We present a case of unilateral situs inversus in a child associated with mild anisometropia and subnormal binocularity and stereopsis. We believe the characteristic optic disc appearance, optical coherence tomography (OCT) and multifocal electroretinogram (mfERG) would be instructive to the clinicians.
A 13-year-old boy presented with the complaint of diminished vision for far objects in the right eye since one month. There was no significant ocular or medical history. The birth history was normal.
His uncorrected distance visual acuity on Snellen's chart was 20/120 in the right eye and 20/40 in the left eye. His vision improved to 20/20 (Snellen's 6 meter vision chart) in both eyes with -1.5D-1.5DX180Ί in the right eye and -1.0D-0.5DX170Ί in the left eye. Detailed ophthalmic examination was significant for suppression of the right eye at six-meter distance on Bagolini's striated glasses.  Fusion was present at 40cm. Fusion was also present for near on near Worth four dot test (Cat. 4668, Richmond Products Inc., NM, USA). There was suppression of the right eye beyond 13 feet. The amplitude of fusion was 36 prism diopters (Fusional convergence 26/22 and fusional divergence 10/8). His stereoacuity was 240 seconds of arc on TNO test and 70 seconds of arc on Randot stereo test. Fixation assessment with Lancaster star of a direct ophthalmoscope and with OCT revealed foveal fixation. The cover test demonstrated absence of heterophoria. The 4 prism diopter base out test (Irvine's test) demonstrated absence of bifoveal fixation.

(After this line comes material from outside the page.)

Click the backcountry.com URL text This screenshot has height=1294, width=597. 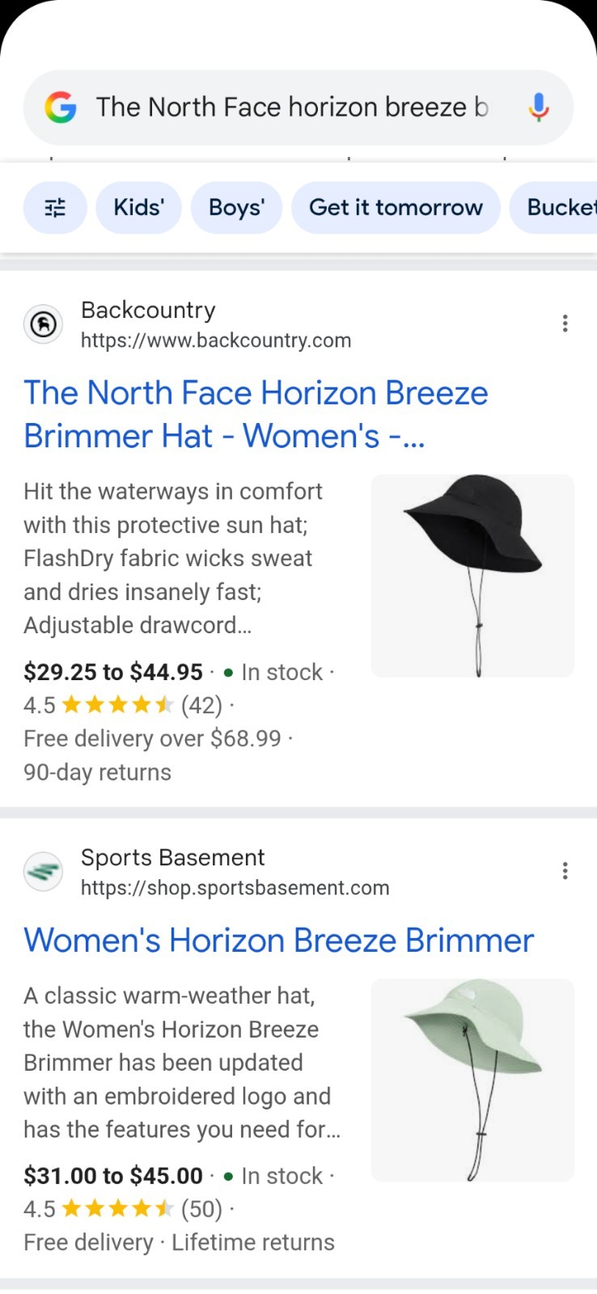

Fundus examination revealed gross asymmetry in the optic disc cupping and vascular morphology between the two eyes. The right eye had a cup disc ratio of 0.15 with pink neuroretinal rim [Figure 1]A. The direction of emergence of the retinal vessels was typically nasalward followed by an acute temporal bend. A relatively larger number of nerve fibers appeared to emerge from the supero-nasal area as compared to the supero-temporal and temporal area. There was no glial tissue or peripheral retinal abnormalities that would account for the apparent nasal dragging of the optic disc. This was further substantiated by the measurement of angle kappa (3 degrees in each eye measured by the slit lamp technique). There was no tilting of the optic disc or a peripapillary crescent. The left eye had a normal appearing disc with a cup disc ratio of 0.6. The direction of the emergence of the retinal vessels and nerve fiber distribution appeared normal. Color vision testing with Ishihara's pseudo isochromatic plates and central 30 degree fields tested on Humphrey automated perimeter were normal. Fast retinal nerve fiber layer (RNFL) OCT Scan (3.4) (STRATUS OCT™ Optical Coherence Tomography, Carl Zeiss Meditec, Inc, USA) of the right eye showed abnormal distribution of the RNFL [Figure 1]B.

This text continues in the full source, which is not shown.